ここでは、std::basic_string
推論ガイドの代替方法として、以下の3つの方法をご紹介します。
明示的なテンプレート引数指定
推論ガイドが使用できない場合は、明示的にテンプレート引数を指定してstd::basic_string
オブジェクトを生成することができます。
#include <string>
int main() {
std::basic_string<char> s("Hello, World!", std::strlen("Hello, World!"));
std::cout << s << std::endl;
return 0;
}
std::string_viewの使用
std::string_view
は、std::basic_string
と類似したクラスですが、メモリ管理を自分で行う必要がありません。そのため、std::basic_string
よりも軽量で効率的な場合があります。
#include <string_view>
#include <string>
int main() {
const char* str = "Hello, World!";
std::string_view s(str); // 推論ガイドにより、型 std::string_view が自動的に推論されます
// std::string_view は変更できないため、コピーする必要があります
std::string s2(s);
std::cout << s2 << std::endl;
return 0;
}
他の文字列操作ライブラリの使用
Boost.Stringやfmtなどの他の文字列操作ライブラリを使用することもできます。これらのライブラリは、独自の推論ガイドや文字列操作機能を提供している場合があります。

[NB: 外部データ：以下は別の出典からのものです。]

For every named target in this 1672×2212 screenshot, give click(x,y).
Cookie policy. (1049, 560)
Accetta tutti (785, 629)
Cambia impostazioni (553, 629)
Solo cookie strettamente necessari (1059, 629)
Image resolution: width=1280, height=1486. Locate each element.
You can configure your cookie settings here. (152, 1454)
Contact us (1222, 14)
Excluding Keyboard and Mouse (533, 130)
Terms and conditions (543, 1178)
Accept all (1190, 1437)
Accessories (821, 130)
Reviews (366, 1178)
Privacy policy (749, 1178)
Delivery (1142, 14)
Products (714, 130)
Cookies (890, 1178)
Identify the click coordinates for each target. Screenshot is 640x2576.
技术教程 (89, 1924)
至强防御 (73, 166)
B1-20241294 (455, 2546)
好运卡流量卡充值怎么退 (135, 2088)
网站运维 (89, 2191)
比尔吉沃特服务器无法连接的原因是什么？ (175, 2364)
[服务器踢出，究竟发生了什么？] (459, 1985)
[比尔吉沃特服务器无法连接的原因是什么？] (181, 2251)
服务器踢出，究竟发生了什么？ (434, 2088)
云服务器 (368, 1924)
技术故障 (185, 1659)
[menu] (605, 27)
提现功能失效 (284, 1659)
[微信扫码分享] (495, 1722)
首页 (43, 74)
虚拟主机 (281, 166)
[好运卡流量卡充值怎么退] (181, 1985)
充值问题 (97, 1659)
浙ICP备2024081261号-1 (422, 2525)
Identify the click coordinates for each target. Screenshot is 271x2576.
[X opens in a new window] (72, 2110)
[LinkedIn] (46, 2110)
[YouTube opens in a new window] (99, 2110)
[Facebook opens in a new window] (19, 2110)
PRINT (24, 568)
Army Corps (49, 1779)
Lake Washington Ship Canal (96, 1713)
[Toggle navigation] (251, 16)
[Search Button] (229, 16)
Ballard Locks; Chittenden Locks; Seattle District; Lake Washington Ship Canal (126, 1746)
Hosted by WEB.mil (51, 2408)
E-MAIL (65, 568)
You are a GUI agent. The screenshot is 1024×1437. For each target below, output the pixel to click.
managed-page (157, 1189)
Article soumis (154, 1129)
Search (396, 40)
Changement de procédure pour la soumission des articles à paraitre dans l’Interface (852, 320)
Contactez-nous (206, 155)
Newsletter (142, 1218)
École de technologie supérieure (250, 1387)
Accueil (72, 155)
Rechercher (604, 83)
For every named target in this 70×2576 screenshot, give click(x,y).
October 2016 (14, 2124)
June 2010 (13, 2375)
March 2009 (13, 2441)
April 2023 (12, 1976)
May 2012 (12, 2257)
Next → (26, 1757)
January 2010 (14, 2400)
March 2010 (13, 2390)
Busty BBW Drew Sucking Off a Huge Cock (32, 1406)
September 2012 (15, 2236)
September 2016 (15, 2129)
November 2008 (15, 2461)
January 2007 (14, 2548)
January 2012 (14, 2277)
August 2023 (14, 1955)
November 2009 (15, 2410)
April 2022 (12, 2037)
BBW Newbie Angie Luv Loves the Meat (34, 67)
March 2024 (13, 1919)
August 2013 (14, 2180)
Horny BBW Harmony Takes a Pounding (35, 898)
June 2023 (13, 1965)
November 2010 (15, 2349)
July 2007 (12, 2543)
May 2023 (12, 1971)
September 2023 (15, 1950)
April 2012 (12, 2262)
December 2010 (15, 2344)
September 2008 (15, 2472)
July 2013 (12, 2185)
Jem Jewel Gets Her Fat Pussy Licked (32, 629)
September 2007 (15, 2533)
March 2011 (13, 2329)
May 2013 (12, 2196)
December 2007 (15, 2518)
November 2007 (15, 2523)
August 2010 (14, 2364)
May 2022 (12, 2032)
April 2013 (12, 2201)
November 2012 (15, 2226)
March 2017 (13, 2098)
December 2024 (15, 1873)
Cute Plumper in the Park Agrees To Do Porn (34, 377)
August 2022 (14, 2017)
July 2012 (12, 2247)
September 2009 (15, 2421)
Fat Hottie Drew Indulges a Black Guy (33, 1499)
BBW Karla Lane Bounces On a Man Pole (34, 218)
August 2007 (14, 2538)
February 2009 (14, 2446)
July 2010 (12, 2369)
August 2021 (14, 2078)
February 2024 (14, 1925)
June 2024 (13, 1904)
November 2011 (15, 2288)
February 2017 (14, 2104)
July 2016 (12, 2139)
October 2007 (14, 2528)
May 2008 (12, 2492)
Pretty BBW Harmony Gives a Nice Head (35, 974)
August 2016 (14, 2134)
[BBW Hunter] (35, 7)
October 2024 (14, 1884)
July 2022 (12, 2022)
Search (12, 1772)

#include <boost/beast/core/buffers.hpp>
#include <boost/beast/core/string_view.hpp>
int main() {
const char* str = "Hello, World!";
boost::beast::string_view s(str);
// Boost.String_view は変更できないため、コピーする必要があります
std::string s2(s);
std::cout << s2 << std::endl;
return 0;
}
最適な方法の選択
使用する方法は、状況によって異なります。推論ガイドが使用できる場合は、推論ガイドを使用するのが最も簡潔で効率的な方法です。しかし、推論ガイドが使用できない場合は、上記の代替方法のいずれかを使用することができます。
- 互換性:使用するライブラリが他のコードと互換性があることを確認する必要があります。
- 機能性:Boost.Stringやfmtなどの他の文字列操作ライブラリは、独自の推論ガイドや文字列操作機能を提供している場合があります。
- パフォーマンス:
std::string_view
は、std::basic_string
よりも軽量で効率的な場合があります。